**Exercise prompt**:
Answer these questions from the article on Swiss hospital finances:
(a) What share of the surveyed CFOs stated that they assume a state guarantee?
(b) How many of the surveyed institutions reported any profit at all?
(c) What is the total value of the bonds the clinics have outstanding?

**Reading passage**:
• According to a KPMG study, Swiss hospitals are likely to have accumulated losses totalling one billion Swiss francs by 2023.
  • According to the study, the majority of hospitals will fall far short of the margin required to finance investments.
  • The majority are relying on an implicit state guarantee.

68 per cent of the CFOs of 48 hospitals, psychiatric and rehabilitation clinics surveyed stated in a new KPMG study that they assume a state guarantee. Most public hospitals are owned by the cantons or municipalities. The study was first reported in the "The New Zurich Times".

Situation worsens – even after the pandemic

Only 14 of the institutions surveyed reported any profit at all. Extrapolated to the entire hospital landscape, KPMG arrived at a loss of one billion Swiss francs. This means that 70 per cent of hospitals were operating at a loss. They never recovered from the coronavirus crisis.

On the contrary: their financial situation shows a continuing negative trend, which is putting the sector under increasing pressure. It is becoming more difficult for institutions to raise money, as the market is assessing the risks higher.

53 per cent of outstanding bonds must be refinanced by 2030. In total, the clinics have bonds totalling over CHF 4.4 billion outstanding.

Financing requirement of 4.5 billion

In the longer term, 96 per cent of hospital CFOs see no possibility of achieving the EBITDA margin required for investments. 86 per cent report additional extraordinary financing requirements. According to the KPMG study, this will reach CHF 4.5 billion over the next five years.

[Collected data entries]

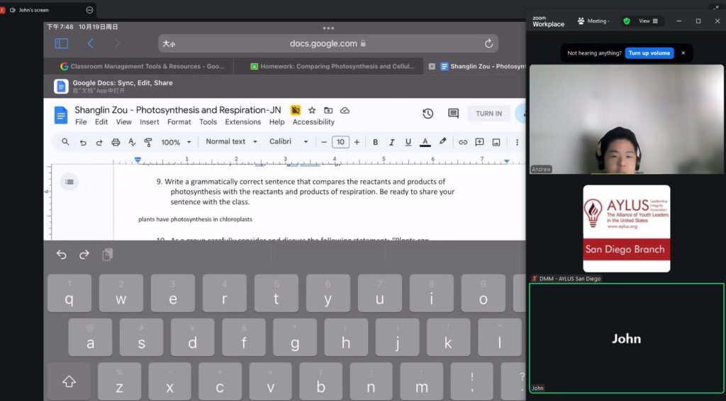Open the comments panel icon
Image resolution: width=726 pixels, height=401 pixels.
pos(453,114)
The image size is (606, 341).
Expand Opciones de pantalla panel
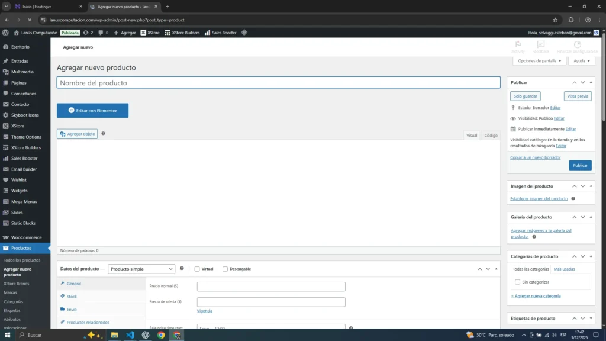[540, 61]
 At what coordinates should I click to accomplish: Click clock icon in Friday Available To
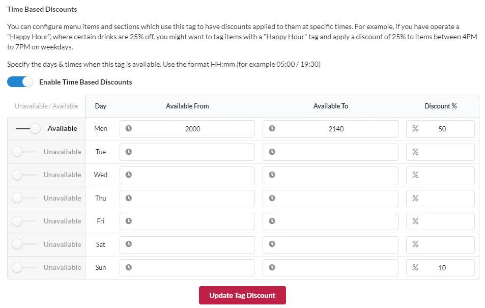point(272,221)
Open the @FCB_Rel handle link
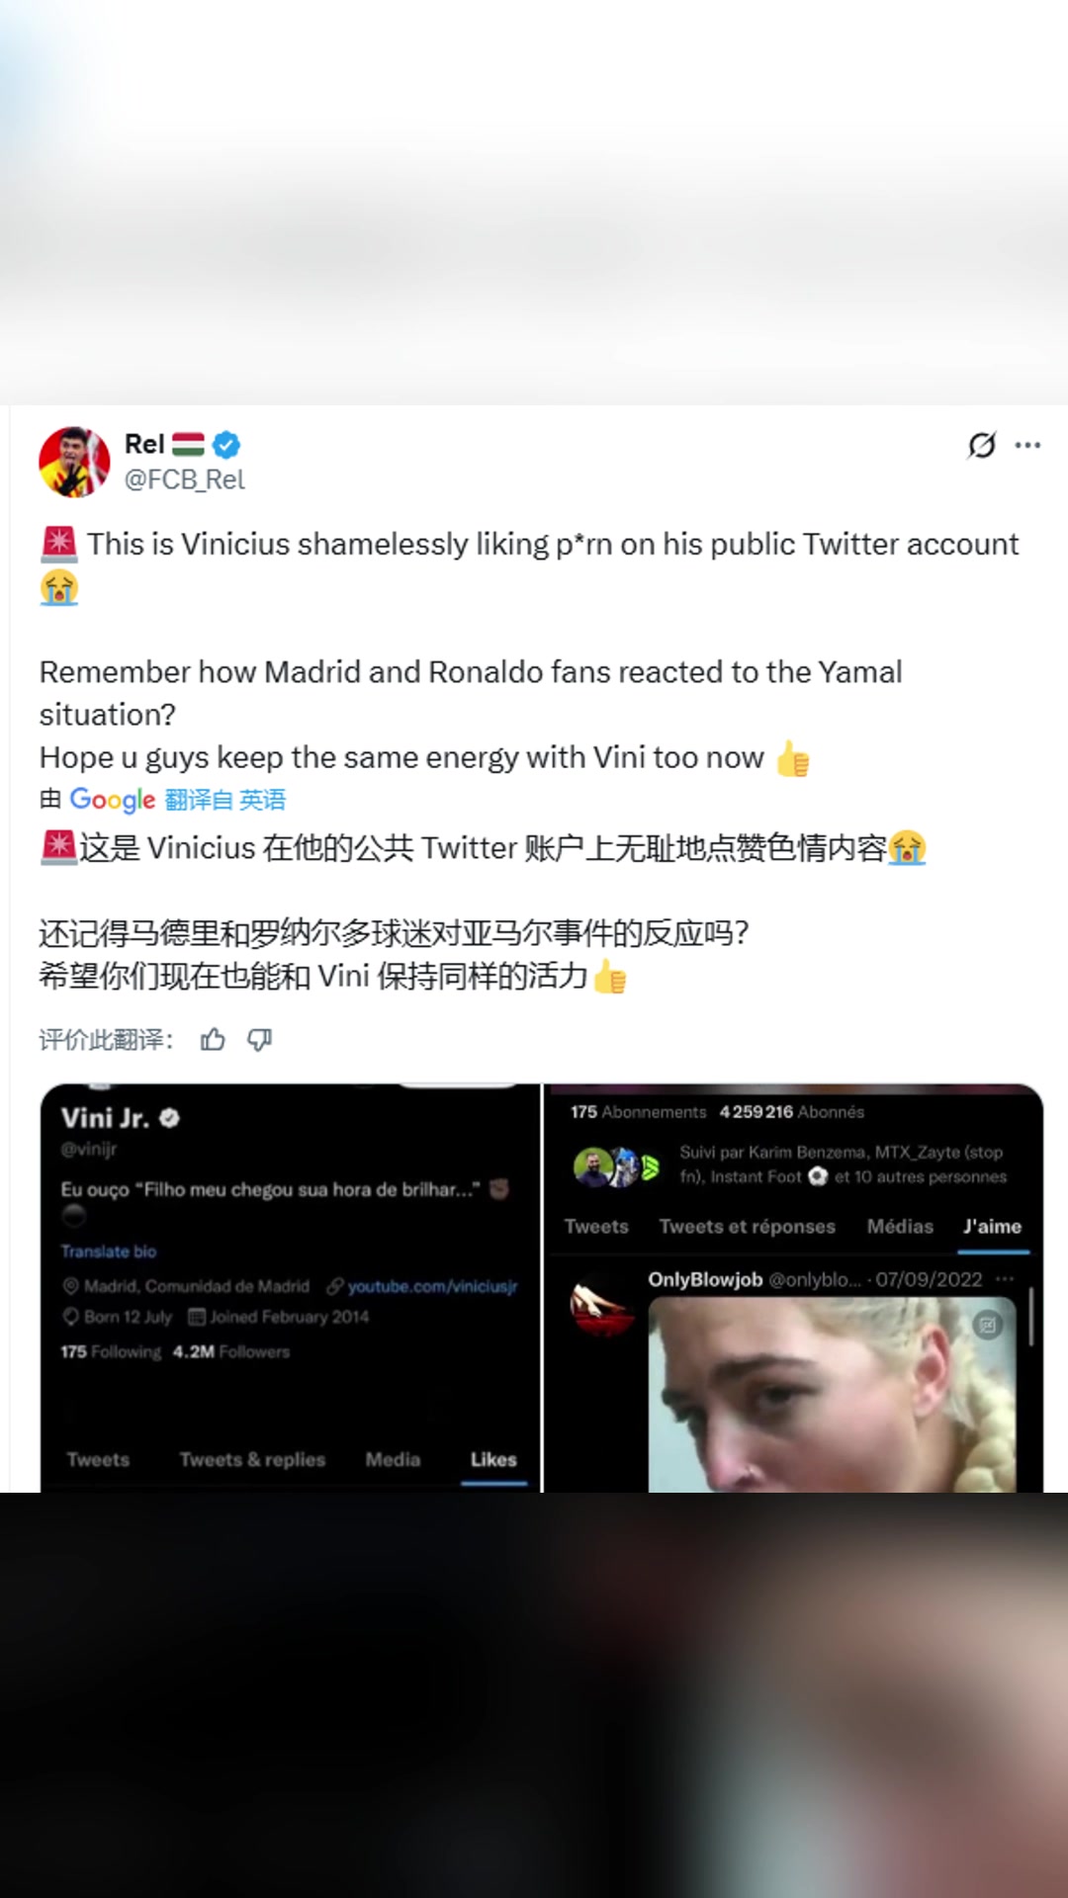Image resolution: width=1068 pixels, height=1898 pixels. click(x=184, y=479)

**Completed exercise**:
(a) 68 percent
(b) 14
(c) Over CHF 4.4 billion